• EXERCISE DESCRIPTION:
Will you give every entry again exactly as it stands?

• THE DATA:
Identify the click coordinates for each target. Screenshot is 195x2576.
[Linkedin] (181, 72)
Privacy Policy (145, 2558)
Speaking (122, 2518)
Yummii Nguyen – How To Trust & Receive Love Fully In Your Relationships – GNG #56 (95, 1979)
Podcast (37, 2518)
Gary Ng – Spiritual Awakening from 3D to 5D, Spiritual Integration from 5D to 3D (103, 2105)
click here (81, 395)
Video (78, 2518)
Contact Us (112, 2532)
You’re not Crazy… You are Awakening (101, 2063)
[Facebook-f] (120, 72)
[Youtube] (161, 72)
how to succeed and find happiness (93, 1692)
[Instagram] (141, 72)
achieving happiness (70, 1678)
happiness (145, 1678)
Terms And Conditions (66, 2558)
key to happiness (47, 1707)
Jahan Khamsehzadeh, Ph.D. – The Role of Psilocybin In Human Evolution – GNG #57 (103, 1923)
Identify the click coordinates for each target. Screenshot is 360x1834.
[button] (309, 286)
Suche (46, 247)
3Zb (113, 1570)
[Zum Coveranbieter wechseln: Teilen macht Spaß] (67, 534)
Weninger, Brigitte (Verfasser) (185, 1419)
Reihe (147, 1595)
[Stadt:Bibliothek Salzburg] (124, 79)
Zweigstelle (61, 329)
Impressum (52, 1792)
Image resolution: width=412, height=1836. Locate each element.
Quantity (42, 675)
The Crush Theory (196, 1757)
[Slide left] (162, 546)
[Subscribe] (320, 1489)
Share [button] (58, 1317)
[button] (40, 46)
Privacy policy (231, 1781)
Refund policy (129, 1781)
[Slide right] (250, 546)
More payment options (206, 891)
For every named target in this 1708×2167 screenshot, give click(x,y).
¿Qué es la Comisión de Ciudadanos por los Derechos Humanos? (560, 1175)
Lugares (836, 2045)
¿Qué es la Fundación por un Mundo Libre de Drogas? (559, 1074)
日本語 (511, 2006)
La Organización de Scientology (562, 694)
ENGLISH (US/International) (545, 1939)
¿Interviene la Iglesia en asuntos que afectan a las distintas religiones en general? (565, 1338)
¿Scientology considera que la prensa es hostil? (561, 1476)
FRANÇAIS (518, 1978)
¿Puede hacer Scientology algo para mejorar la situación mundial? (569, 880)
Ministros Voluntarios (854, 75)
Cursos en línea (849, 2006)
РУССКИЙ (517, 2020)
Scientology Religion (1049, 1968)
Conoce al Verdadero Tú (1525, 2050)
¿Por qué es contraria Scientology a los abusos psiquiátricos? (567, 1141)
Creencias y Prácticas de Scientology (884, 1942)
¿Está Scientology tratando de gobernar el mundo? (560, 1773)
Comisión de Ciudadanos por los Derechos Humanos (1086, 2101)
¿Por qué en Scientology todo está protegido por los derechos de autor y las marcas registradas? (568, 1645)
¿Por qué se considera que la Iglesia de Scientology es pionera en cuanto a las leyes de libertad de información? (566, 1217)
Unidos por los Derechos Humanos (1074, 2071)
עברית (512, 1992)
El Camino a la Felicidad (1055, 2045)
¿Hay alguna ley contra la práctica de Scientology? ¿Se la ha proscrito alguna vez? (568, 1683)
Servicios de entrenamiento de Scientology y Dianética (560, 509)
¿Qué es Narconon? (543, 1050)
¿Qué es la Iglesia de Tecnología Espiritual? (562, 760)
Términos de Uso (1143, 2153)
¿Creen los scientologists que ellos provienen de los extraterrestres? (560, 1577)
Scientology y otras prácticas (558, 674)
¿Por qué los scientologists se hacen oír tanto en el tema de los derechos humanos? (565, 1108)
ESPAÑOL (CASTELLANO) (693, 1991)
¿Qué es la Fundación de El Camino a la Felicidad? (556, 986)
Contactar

• OUTPUT OF THE TASK:
Identify the click coordinates for each target. Screenshot is 195x2576.
[Linkedin] (181, 72)
Privacy Policy (145, 2558)
Speaking (122, 2518)
Yummii Nguyen – How To Trust & Receive Love Fully In Your Relationships – GNG #56 (95, 1979)
Podcast (37, 2518)
Gary Ng – Spiritual Awakening from 3D to 5D, Spiritual Integration from 5D to 3D (103, 2105)
click here (81, 395)
Video (78, 2518)
Contact Us (112, 2532)
You’re not Crazy… You are Awakening (101, 2063)
[Facebook-f] (120, 72)
[Youtube] (161, 72)
how to succeed and find happiness (93, 1692)
[Instagram] (141, 72)
achieving happiness (70, 1678)
happiness (145, 1678)
Terms And Conditions (66, 2558)
key to happiness (47, 1707)
Jahan Khamsehzadeh, Ph.D. – The Role of Psilocybin In Human Evolution – GNG #57 (103, 1923)
Identify the click coordinates for each target. Screenshot is 360x1834.
[button] (309, 286)
Suche (46, 247)
3Zb (113, 1570)
[Zum Coveranbieter wechseln: Teilen macht Spaß] (67, 534)
Weninger, Brigitte (Verfasser) (185, 1419)
Reihe (147, 1595)
[Stadt:Bibliothek Salzburg] (124, 79)
Zweigstelle (61, 329)
Impressum (52, 1792)
Image resolution: width=412, height=1836. Locate each element.
Quantity (42, 675)
The Crush Theory (196, 1757)
[Slide left] (162, 546)
[Subscribe] (320, 1489)
Share [button] (58, 1317)
[button] (40, 46)
Privacy policy (231, 1781)
Refund policy (129, 1781)
[Slide right] (250, 546)
More payment options (206, 891)
For every named target in this 1708×2167 screenshot, give click(x,y).
¿Qué es la Comisión de Ciudadanos por los Derechos Humanos? (560, 1175)
Lugares (836, 2045)
¿Qué es la Fundación por un Mundo Libre de Drogas? (559, 1074)
日本語 (511, 2006)
La Organización de Scientology (562, 694)
ENGLISH (US/International) (545, 1939)
¿Interviene la Iglesia en asuntos que afectan a las distintas religiones en general? (565, 1338)
¿Scientology considera que la prensa es hostil? (561, 1476)
FRANÇAIS (518, 1978)
¿Puede hacer Scientology algo para mejorar la situación mundial? (569, 880)
Ministros Voluntarios (854, 75)
Cursos en línea (849, 2006)
РУССКИЙ (517, 2020)
Scientology Religion (1049, 1968)
Conoce al Verdadero Tú (1525, 2050)
¿Por qué es contraria Scientology a los abusos psiquiátricos? (567, 1141)
Creencias y Prácticas de Scientology (884, 1942)
¿Está Scientology tratando de gobernar el mundo? (560, 1773)
Comisión de Ciudadanos por los Derechos Humanos (1086, 2101)
¿Por qué en Scientology todo está protegido por los derechos de autor y las marcas registradas? (568, 1645)
¿Por qué se considera que la Iglesia de Scientology es pionera en cuanto a las leyes de libertad de información? (566, 1217)
Unidos por los Derechos Humanos (1074, 2071)
עברית (512, 1992)
El Camino a la Felicidad (1055, 2045)
¿Hay alguna ley contra la práctica de Scientology? ¿Se la ha proscrito alguna vez? (568, 1683)
Servicios de entrenamiento de Scientology y Dianética (560, 509)
¿Qué es Narconon? (543, 1050)
¿Qué es la Iglesia de Tecnología Espiritual? (562, 760)
Términos de Uso (1143, 2153)
¿Creen los scientologists que ellos provienen de los extraterrestres? (560, 1577)
Scientology y otras prácticas (558, 674)
¿Por qué los scientologists se hacen oír tanto en el tema de los derechos humanos? (565, 1108)
ESPAÑOL (CASTELLANO) (693, 1991)
¿Qué es la Fundación de El Camino a la Felicidad? (556, 986)
Contactar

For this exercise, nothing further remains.